We could depend on Mike to be consistently measured, thoughtful and considerate of the best interest of the students and his broader constituency. He has spent countless hours as a lawmaker on myriad issues whose outcomes were critical to our community. I don’t believe that those who know Mike would ever regard him as a “bait-and-switch” kind of guy, as he was recently characterized in one of our town forums.
Not everyone is as clear as I am on reproductive rights. Mike was transparent in publicly stating that he struggled with aspects of the law. Maybe his faith made decisions murkier for him; perhaps he had an epiphany about a woman’s inalienable right to choose and realized he cannot have it both ways; or maybe, if one is especially cynical, he simply succumbed to the lure of political expediency which led him to ultimately voice his support for Prop 5. Regardless of how he got there, when Mike says he supports a constitutional amendment prohibiting government infringement of reproductive autonomy, I take him at his word. These days, a man in politics who explains his voting record, revisits and analyzes the issue at hand, and has the courage to change his mind, is not only an anomaly, he is a breath of fresh air.
Charlotte voters may well decide on a change in leadership for their state representative.

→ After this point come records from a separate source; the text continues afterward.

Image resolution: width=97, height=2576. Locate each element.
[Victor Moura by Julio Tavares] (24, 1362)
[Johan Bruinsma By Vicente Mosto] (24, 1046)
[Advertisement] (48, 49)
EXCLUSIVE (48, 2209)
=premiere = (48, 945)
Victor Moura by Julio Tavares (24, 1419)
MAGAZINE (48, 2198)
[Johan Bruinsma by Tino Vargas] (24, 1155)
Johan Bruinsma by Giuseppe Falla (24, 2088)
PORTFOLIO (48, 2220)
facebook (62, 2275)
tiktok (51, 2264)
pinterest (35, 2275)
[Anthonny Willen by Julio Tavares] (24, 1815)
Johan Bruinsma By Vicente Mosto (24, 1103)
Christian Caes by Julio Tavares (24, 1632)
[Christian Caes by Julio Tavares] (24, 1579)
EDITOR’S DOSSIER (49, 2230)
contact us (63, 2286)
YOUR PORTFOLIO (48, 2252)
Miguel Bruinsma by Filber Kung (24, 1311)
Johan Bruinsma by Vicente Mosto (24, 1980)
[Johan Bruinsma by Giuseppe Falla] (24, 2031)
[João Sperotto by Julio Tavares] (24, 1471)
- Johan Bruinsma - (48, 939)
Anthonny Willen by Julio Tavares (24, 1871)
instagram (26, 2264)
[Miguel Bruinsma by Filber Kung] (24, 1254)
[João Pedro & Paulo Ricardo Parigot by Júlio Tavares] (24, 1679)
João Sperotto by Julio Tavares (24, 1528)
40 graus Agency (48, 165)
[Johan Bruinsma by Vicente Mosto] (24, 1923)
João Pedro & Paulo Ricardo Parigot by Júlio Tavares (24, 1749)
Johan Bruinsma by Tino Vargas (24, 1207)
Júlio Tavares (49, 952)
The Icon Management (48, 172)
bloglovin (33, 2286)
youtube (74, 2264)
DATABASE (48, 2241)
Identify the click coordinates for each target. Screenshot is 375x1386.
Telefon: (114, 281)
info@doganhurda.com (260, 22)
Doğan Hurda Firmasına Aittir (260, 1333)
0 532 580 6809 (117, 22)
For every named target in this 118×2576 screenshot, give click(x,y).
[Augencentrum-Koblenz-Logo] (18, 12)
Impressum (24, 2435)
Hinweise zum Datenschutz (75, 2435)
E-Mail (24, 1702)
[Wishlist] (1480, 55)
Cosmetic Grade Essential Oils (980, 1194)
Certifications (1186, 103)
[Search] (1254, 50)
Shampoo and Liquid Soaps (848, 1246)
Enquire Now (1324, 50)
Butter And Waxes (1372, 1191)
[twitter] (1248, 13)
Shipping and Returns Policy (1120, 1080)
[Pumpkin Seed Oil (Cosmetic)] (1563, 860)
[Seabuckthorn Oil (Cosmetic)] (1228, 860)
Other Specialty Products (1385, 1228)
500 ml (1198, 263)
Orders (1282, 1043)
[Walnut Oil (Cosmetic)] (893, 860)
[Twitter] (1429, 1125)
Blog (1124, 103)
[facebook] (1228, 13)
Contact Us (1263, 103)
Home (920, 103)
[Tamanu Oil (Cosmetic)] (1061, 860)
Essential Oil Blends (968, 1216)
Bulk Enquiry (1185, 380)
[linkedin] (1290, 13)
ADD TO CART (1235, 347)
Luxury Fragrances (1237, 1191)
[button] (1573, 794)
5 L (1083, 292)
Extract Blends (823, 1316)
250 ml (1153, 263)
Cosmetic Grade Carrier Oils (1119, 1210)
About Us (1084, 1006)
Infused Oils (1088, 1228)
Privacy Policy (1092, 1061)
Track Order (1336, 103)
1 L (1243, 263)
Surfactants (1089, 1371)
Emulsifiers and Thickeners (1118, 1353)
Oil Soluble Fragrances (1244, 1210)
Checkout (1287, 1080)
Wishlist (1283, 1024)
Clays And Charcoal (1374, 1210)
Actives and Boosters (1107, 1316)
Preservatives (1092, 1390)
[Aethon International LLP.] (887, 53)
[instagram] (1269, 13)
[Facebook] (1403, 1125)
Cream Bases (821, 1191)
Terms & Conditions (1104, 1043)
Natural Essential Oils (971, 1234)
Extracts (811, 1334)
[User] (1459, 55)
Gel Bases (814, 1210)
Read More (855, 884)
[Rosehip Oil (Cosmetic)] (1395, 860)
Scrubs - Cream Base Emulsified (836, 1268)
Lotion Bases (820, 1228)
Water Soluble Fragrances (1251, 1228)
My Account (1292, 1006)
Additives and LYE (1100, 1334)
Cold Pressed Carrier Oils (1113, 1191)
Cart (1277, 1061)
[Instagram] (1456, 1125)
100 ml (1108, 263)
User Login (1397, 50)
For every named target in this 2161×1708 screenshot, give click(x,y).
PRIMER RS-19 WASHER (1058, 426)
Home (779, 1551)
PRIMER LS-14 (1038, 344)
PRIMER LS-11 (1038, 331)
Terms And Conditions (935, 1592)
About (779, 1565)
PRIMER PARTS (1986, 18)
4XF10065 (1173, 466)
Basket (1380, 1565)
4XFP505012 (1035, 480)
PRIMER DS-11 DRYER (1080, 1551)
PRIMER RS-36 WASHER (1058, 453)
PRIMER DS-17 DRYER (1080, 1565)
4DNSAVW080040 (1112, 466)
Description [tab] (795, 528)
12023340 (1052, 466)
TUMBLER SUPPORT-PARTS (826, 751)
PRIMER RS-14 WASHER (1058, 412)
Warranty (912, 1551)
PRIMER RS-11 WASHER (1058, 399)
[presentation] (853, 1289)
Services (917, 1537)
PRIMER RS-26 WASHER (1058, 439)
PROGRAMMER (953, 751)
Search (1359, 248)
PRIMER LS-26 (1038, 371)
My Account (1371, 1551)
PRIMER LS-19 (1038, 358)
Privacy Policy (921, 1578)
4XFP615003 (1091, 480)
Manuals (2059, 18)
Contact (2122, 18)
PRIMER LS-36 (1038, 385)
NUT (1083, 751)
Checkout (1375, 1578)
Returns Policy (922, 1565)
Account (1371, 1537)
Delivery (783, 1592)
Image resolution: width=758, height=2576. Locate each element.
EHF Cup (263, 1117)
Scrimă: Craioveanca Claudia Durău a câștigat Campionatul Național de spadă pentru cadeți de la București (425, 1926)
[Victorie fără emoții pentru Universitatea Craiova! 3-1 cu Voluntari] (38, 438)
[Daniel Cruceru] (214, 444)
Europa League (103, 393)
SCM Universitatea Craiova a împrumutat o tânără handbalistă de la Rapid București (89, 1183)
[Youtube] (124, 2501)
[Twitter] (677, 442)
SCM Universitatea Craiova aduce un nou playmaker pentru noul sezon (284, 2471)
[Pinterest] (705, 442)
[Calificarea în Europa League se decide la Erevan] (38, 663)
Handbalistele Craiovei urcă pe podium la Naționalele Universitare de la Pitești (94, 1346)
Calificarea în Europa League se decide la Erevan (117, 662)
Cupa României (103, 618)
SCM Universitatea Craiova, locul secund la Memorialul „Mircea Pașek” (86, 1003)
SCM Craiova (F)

Mike may not be the youngest (a fact recently cited) or the prettiest candidate, but he shouldn’t be disqualified for either, nor should he be for taking a circuitous route that ultimately led him to the right destination.
Prop 2 helps end Vermont’s slavery legacy
To the Editor:
This November, Vermont voters have a rare chance to weigh in on not one, but two proposed amendments to the state constitution.
Prop 2 states that “slavery and indentured servitude in any form are prohibited.” Although Vermonters have been told that the state was the first to abolish slavery, this is not accurate. In the current constitution, there are exceptions to the abolition of slavery on three grounds, including for “those bound for payment of debts, damages, fines, costs or the like.”
These exceptions in the Vermont Constitution have led to similar exceptions in the constitutions of 25 other states and in the U.S. Constitution, with its exception for punishment of a crime in the Thirteenth Amendment.
Vermonters, let’s take action during this election cycle to end the morally reprehensible practice of slavery and the legacy of hatred and systemic racism it has given our country. To find out more information or to join the campaign as a volunteer, go to abolishslaveryvt.org/.
(Nina Regan is the wife of Bill Regan, a member of The Charlotte News board of directors.)